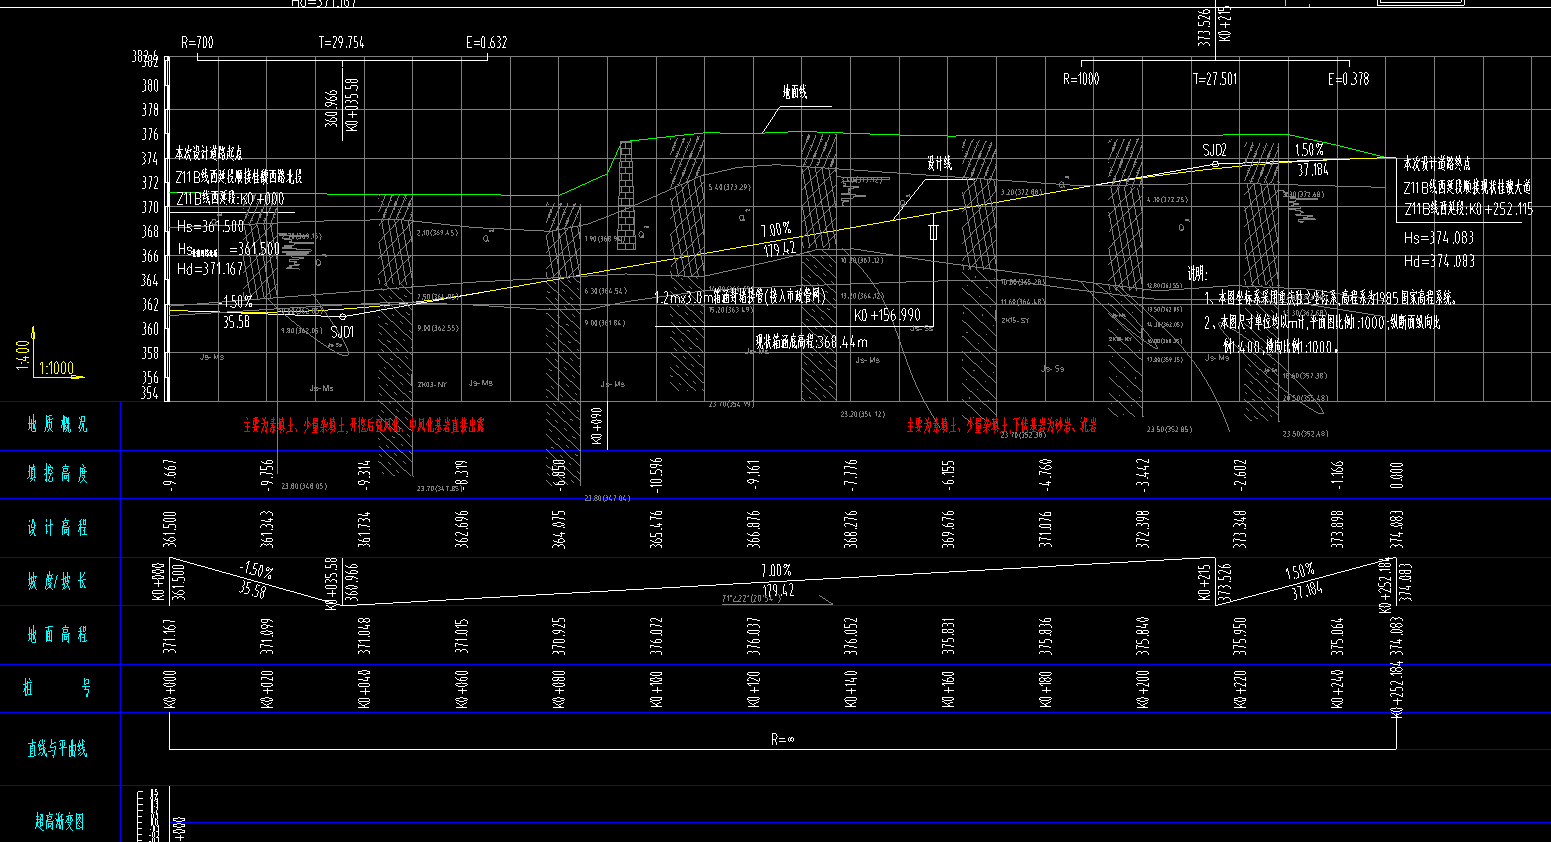The width and height of the screenshot is (1551, 842).
Task: Select the R=1000 curve radius text
Action: 1080,79
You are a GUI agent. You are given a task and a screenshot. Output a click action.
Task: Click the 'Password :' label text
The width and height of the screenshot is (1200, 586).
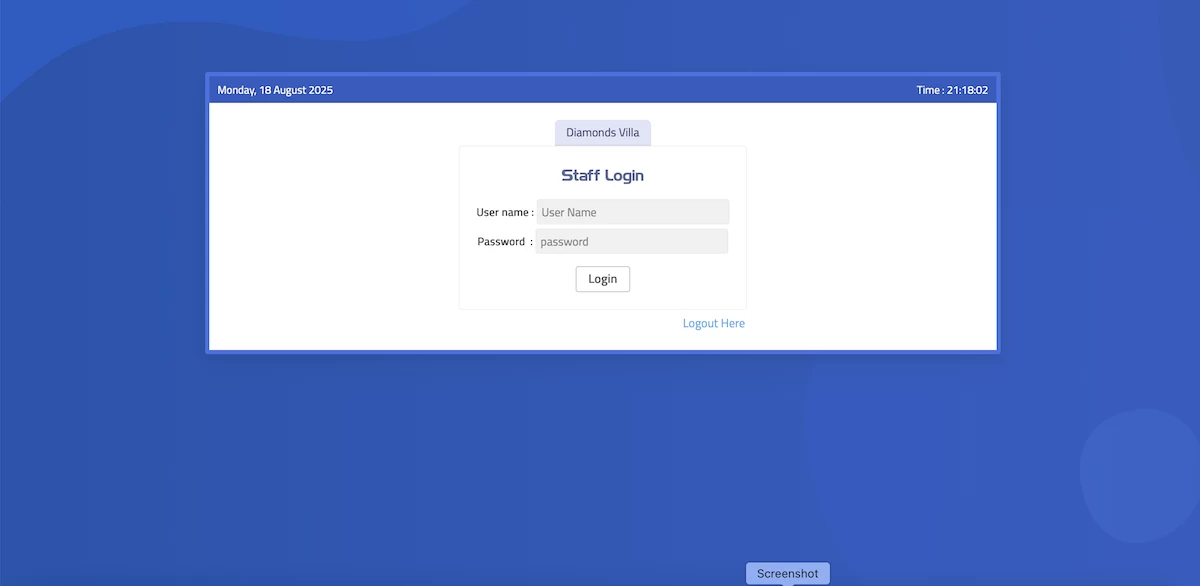click(x=504, y=241)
--------------------------------------------------
**What you are asked to do:** Do not include the pictures. Quote only the lines from the line with "The width and height of the screenshot is (1200, 586)." through the end of the material, both ends included, exactly.

**Your solution:**
The width and height of the screenshot is (1200, 586).
click(x=504, y=241)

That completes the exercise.